Karya Ahmad Atho’ Lukman Hakim

 

Oleh Ahmad Syauqi Sumbawi

 

Pada awal tahun 1960, Presiden Soekarno melontarkan gagasan politiknya tentang NASAKOM, yaitu Nasionalisme, Agama, dan Komunisme. Lahirnya gagasan yang diarahkan untuk mempersatukan ketiga hal tersebut dalam sebuah pemerintahan dilatarbelakangi oleh kekhawatiran beliau atas ancaman disintegrasi bangsa jika pertentangan ideologis di antara ketiganya tidak diselesaikan, baik pada dewan Konstituante—hasil Pemilu 1955— maupun dalam politik praktis.

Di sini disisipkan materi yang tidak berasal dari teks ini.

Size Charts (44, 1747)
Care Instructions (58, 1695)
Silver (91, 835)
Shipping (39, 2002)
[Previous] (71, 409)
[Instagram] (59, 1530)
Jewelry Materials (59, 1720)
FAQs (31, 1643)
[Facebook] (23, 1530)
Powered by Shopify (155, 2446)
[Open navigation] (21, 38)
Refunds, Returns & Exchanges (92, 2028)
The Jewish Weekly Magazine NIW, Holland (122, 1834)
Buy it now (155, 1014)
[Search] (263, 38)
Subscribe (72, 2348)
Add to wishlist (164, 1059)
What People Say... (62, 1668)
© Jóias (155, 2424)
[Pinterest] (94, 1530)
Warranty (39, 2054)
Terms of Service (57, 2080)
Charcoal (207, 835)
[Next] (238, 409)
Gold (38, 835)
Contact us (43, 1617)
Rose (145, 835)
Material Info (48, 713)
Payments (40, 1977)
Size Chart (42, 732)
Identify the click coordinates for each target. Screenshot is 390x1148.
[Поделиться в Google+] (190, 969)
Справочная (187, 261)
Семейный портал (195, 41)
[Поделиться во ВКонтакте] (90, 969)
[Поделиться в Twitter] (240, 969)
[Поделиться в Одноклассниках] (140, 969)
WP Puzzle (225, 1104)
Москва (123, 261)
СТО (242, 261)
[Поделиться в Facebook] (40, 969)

Sebagaimana diketahui, ada tiga rancangan mengenai dasar negara yang diajukan pada sidang dewan Konstituante—sekaligus mewakili ketiganya—, yaitu Pancasila, Islam, dan Sosial Ekonomi. Karena yang terakhir hanya mendapat dukungan sedikit, maka perdebatan kemudian lebih terfokus pada ideologi antara Islam dan Pancasila.

Beberapa permasalahan krusial yang muncul dalam sidang tersebut, baik content maupun prosesnya, yaitu pertama, sila pertama Pancasila, “Ketuhanan Yang Maha Esa” yang dipandang oleh golongan Islam masih sekuler dan “kabur”. Di sini, golongan Islam yang didominasi oleh Masyumi (Majelis Syura Muslimin Indonesia) secara resmi menolak UUD 1945 yang memuat Pancasila sebagai dasar negara, serta menyerukan sebuah negara Islam. Akibat penolakan tersebut, dewan Konstituante terancam gagal menubuhkan NKRI, karena hanya didukung oleh 52% suara. Sedangkan persyaratan resminya adalah lebih dari 2/3 suara anggota dewan Konstituante atau minimal 67% suara.

Kedua, konflik yang mengarah pada upaya saling menjatuhkan antar ideologi. Hal ini bisa dilihat pada konflik golongan Islam dan Komunis. Golongan Islam menganggap golongan Komunis hanya setengah hati menerima Pancasila, lantaran sebelumnya mengajukan Sosial Ekonomi, sebagai dasar negara. Di samping itu, PKI sebagai lembaga resmi komunis di Indonesia dinilai belum mampu melepaskan anti-nasionalisme dan atheisme yang jelas-jelas bertentangan dengan semangat Pancasila yang berlandaskan paham “Ketuhanan”.

Krisis konstitusional akibat “kebuntuan” dan “kegaduhan” dewan Konstituante, akhirnya direspon dengan keluarnya Dekrit Presiden 5 Juli 1959. Selain pembubaran dewan Konstituante, dekrit ini juga menyatakan kembalinya UUD 1945 sebagai konstitusi Indonesia dan Pancasila sebagai dasar negara.

Dari peristiwa di atas, setidaknya ada dua hal yang harus digarisbawahi, yaitu pertama, perdebatan terkait sila pertama Pancasila kembali “tertunda” dan belum menghasilkan titik temu. Kedua, dengan pembubaran dewan Konstituante, konflik ideologis kemudian berlanjut di tingkat bawah. Hal ini bisa dilihat dari agitasi golongan Komunis (PKI) ketika mendukung serangkaian budaya yang jelas-jelas melecehkan agama dan peranannya dalam kehidupan masyarakat.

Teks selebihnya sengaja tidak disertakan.